■ What is required
Return exactly, please, the lines from the one containing "Viewport: 720px width, 876px height." to the last line of the entries below, and nothing else, leaving pictures out.

■ Dataset entries
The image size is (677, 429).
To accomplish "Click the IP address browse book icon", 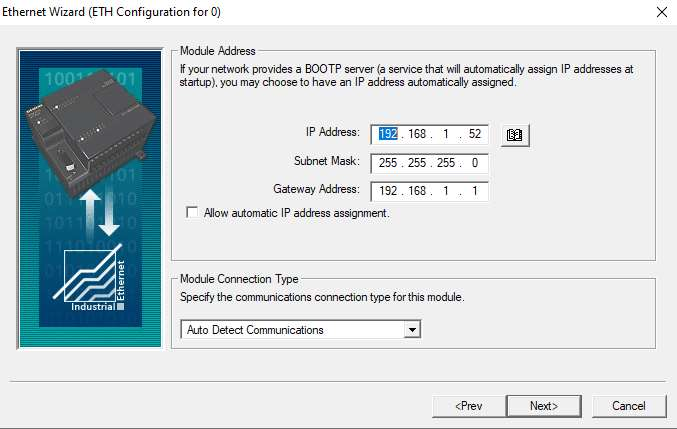I will coord(515,135).
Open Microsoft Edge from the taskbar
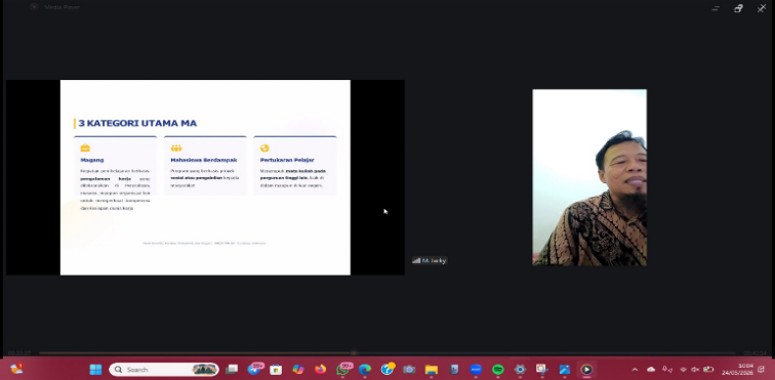This screenshot has width=775, height=380. 365,369
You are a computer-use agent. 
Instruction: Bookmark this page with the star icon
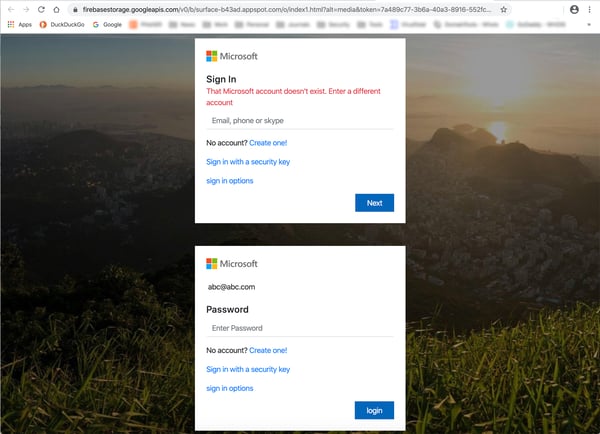tap(503, 8)

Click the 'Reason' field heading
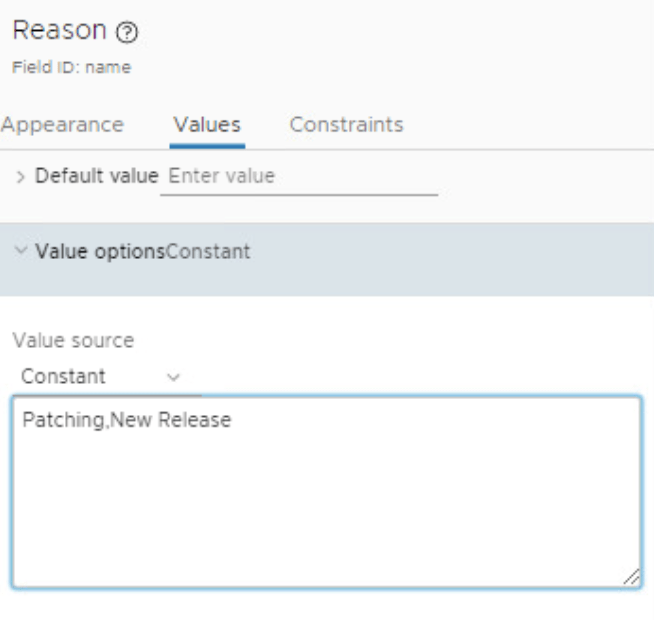click(x=59, y=31)
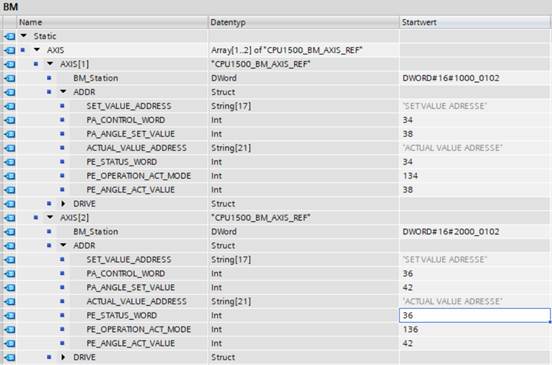
Task: Expand the DRIVE struct under AXIS[2]
Action: 63,357
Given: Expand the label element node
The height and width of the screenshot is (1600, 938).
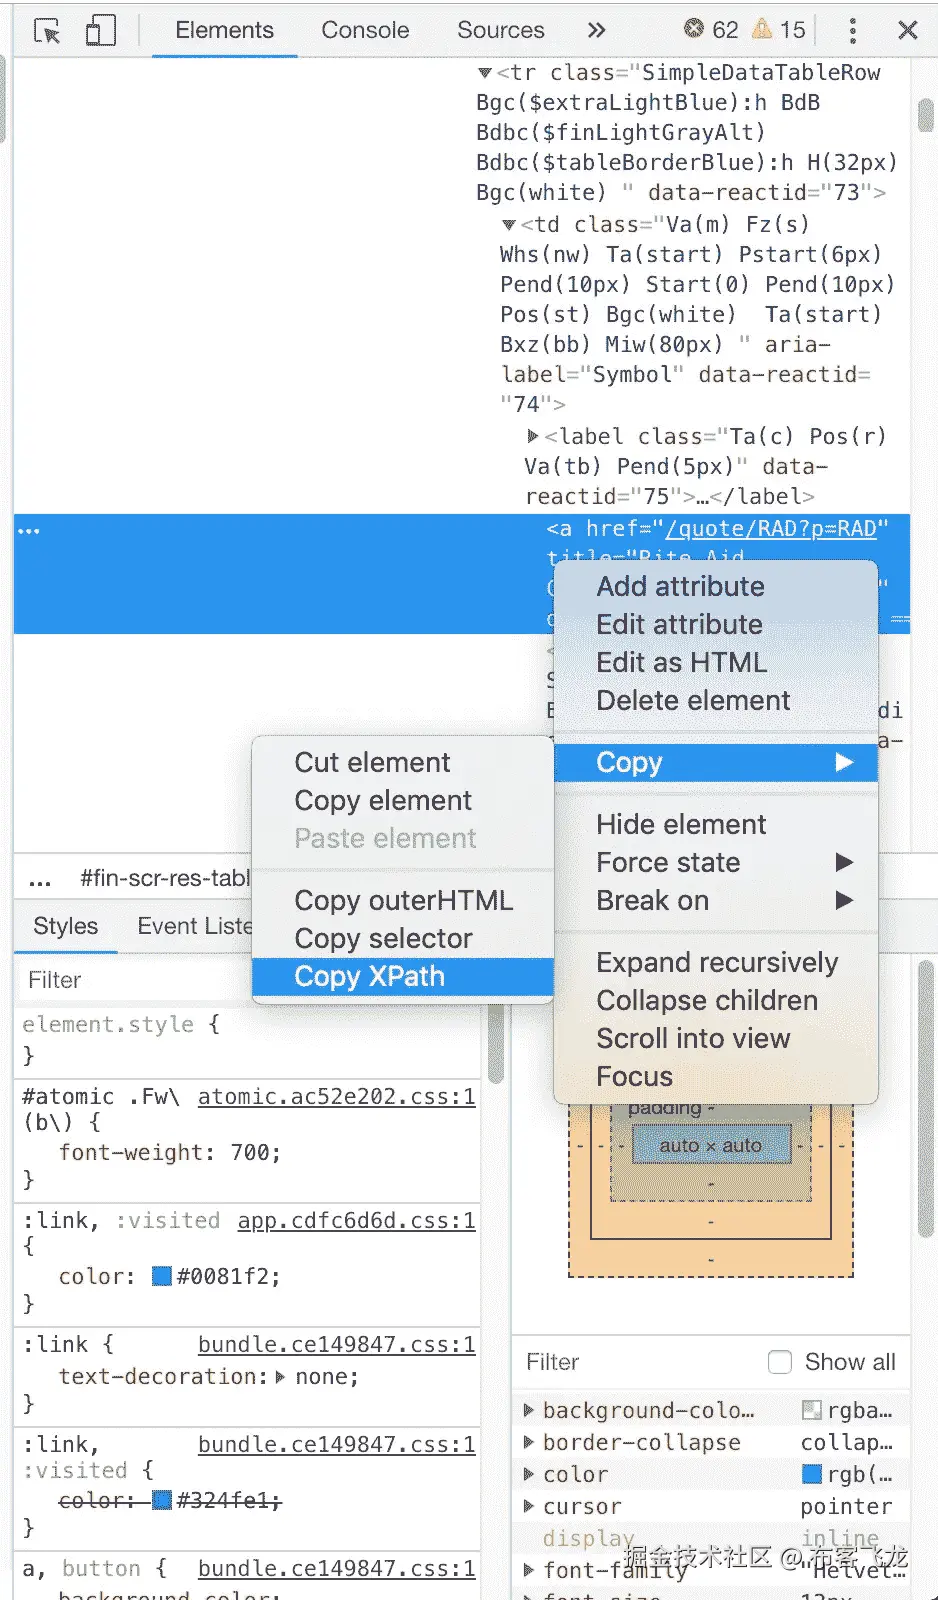Looking at the screenshot, I should 533,436.
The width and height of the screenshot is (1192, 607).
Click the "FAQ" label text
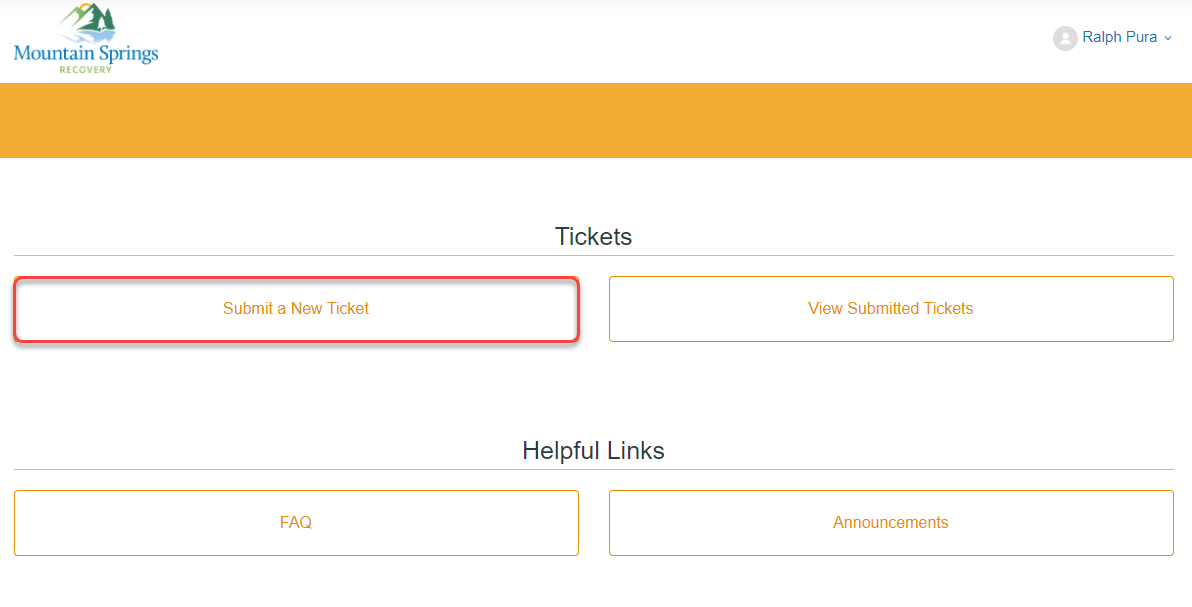[296, 523]
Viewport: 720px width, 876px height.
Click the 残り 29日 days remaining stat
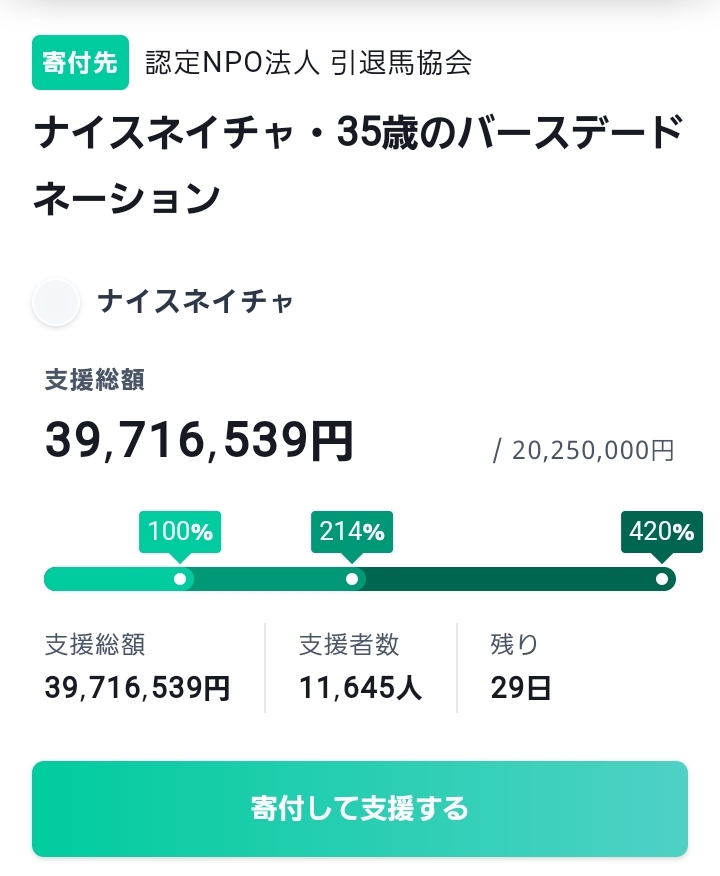521,666
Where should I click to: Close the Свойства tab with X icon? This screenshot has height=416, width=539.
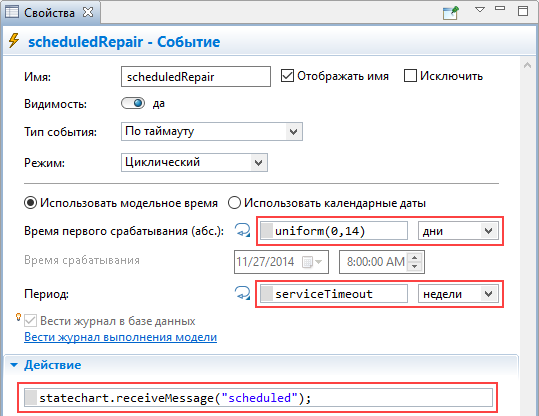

■ Problem solution
Viewport: 720px width, 876px height.
Click the 残り 29日 days remaining stat
521,666
Where should I click to: Close the Свойства tab with X icon? This screenshot has height=416, width=539.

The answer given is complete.